→ CHALLENGES:
**a)** Can you quote the blog excerpt between "The argument is" and "a complex system.", inclusive?
**b)** Which people are mentioned by name in the blog excerpt?
**c)** Continue the blog excerpt from the point where it stops.

→ EXCERPTED PASSAGE:
2004-05-27

About anarchy.

Take away all the rules and let people behave.
"This surprises many people, although mathematically it's not surprising," Hamilton-Baillie says. "The reason for this is that your speed of journey, the ability of traffic to move smoothly through the built environment, depends on performance of your intersections, not on your speed of flow between intersections." And intersections, he says, work much more efficiently at lower speeds. "At 30 miles per hour, you frequently need control systems like traffic signals, which themselves mean that the intersection is not in use for significant periods of time. Whereas at slower speeds vehicles can move much more closely together and drivers can use eye contact to engage and make decisions. So you get much higher capacity."
Well it seems to me that anarchy is nice when few people are present but becomes a headhache when you are among a crowd. If you want to experience what I'am speaking about, no need to refer to mathematics, go to Beijing and drive a car...

"Woonerf" - Anarchy the Key to Safe Streets?

2004-05-23

Where to Get a Good Idea: Steal It Outside Your Group

Creativity, creation are becoming fashion subjects for sociolologists nowadays. A few days ago I gave a link to an article about MIT's take on invention versus innovation. This time it's a link to an article by Ronald S. Burt, a sociologist at the University of Chicago about innovation through stealing the ideas present in other groups.

Where to Get a Good Idea: Steal It Outside Your Group

About cubism and the new look at reality that cubist artists brought to their societies. "Habits of perception and assumptions about the nature of things that had been stable since the 17th century were falling away. ... Picasso was a very physical, emotional man, and his cubism is not an attempt scientifically to account for the world so much as to experience it more fully."

Fragments of the universe

2004-05-21

Debates about art.

Realism versus conceptual, an old debate that still rages.
In the 20 May 2004 edition of the Independant Tom Lubbock addresses the question of Real Painting at the occasion of an exhibition by eight young British artists who persist in painting from life. Lubbock's central argument goes as follows: "this kind of figurative painting is indeed old hat, and what old hat means is that not only has someone done it before, but that someone has done it much better before and there really is no point in doing it again worse. And whenever someone speaks up for Real Painting it always means painting that's a pale and wonky imitation of something else".
The argument is right I guess but what a pale reasoning.
The real point of debate is not realism versus conceptual but what is art: content + technique. Content is the subject of an art work. Is a portrait or a landscape still worth the act of painting in the 21st century? Honestly I don't believe. Other techniques are better adapted to this kind of content than the brush. Also portraits and landscapes as message of a painter about his vision of reality, well a pale vision indeed. The 21st century is all about knowledge, understanding of reality. Science and philosophy are at the forefront of our understanding and they analyse our reality as being a global and complex system reaching from the macroscopic to the microscopic. Portraits and landscapes seem vain for the least in such a complex system.

Is The Tide Turning Against Conceptual Art?

Are the very well to do out of opportunities in the world of business? Or is art part of their business?

→ ITEMS:
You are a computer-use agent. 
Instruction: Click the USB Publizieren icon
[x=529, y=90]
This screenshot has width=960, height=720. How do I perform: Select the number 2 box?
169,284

→ ANSWERS PER TASK:
**a)**
The argument is right I guess but what a pale reasoning.
The real point of debate is not realism versus conceptual but what is art: content + technique. Content is the subject of an art work. Is a portrait or a landscape still worth the act of painting in the 21st century? Honestly I don't believe. Other techniques are better adapted to this kind of content than the brush. Also portraits and landscapes as message of a painter about his vision of reality, well a pale vision indeed. The 21st century is all about knowledge, understanding of reality. Science and philosophy are at the forefront of our understanding and they analyse our reality as being a global and complex system reaching from the macroscopic to the microscopic. Portraits and landscapes seem vain for the least in such a complex system.

**b)**
Hamilton-Baillie
Ronald S. Burt
Picasso
Tom Lubbock

**c)**
Irrational Exuberance

2004-05-17

The impact of technological change upon our response towards visual arts.

An article that illustrates the impact of technological change upon our response towards visual arts.
"It gives consumers access to a wide number of images from around the world that would otherwise only be available on their screen [on a museum's Web site] or in a book. It engages the viewer directly by giving them something they can make their own."

Having a famous painting at home might be as simple as hitting `print'

2004-05-11

Invention versus innovation.

The May issue of MIT Technology Review is all about invention and the distinstion between "invention" and "innovation".
" 'invention' is the creation of radical new ways of saying and ways of seeing; 'innovation' is the preparation and packaging of those ideas to connect to an audience; 'diffusion' is the final delivery of that innovation and the economic models that keep it flowing. "

Invention, innovation, and the arts

2004-05-10

Remembrance about what this blog is all about.

Art is the expression of one's understanding and vision of reality in a technique of his choice (technique that he masters). Technique and content are thus the two components of whatever art form. This was true in the past, remains true today and shall remain true in the future.

Mastering a technique does not mean having been schooled, mastering a technique means virtuosity in the practice of a technique. Schooling can help someone to master a technique but it is the individual who in the last instance will exercise and as such, the exercise, the practice of a technique is what after some time will give the individual the mastery.

Speaking of art, we know for a sure fact that technique and content are inseparable. Good technique with poor content results in shallowness and poor technique with interesting content results at best in unfinished works. Thus technical mastery + rich content is what gives art works.

With the 20th century came an accelerating rhythm of technical changes that led to an overflow of information. Humans were gradually plunged into a maelstrom of noise and images. Total confusion resulted, art lost its meaning and we humans lost our way.

Observing this reality is not enough, we have to understand it to be able to orient ourselves in order to find back our way.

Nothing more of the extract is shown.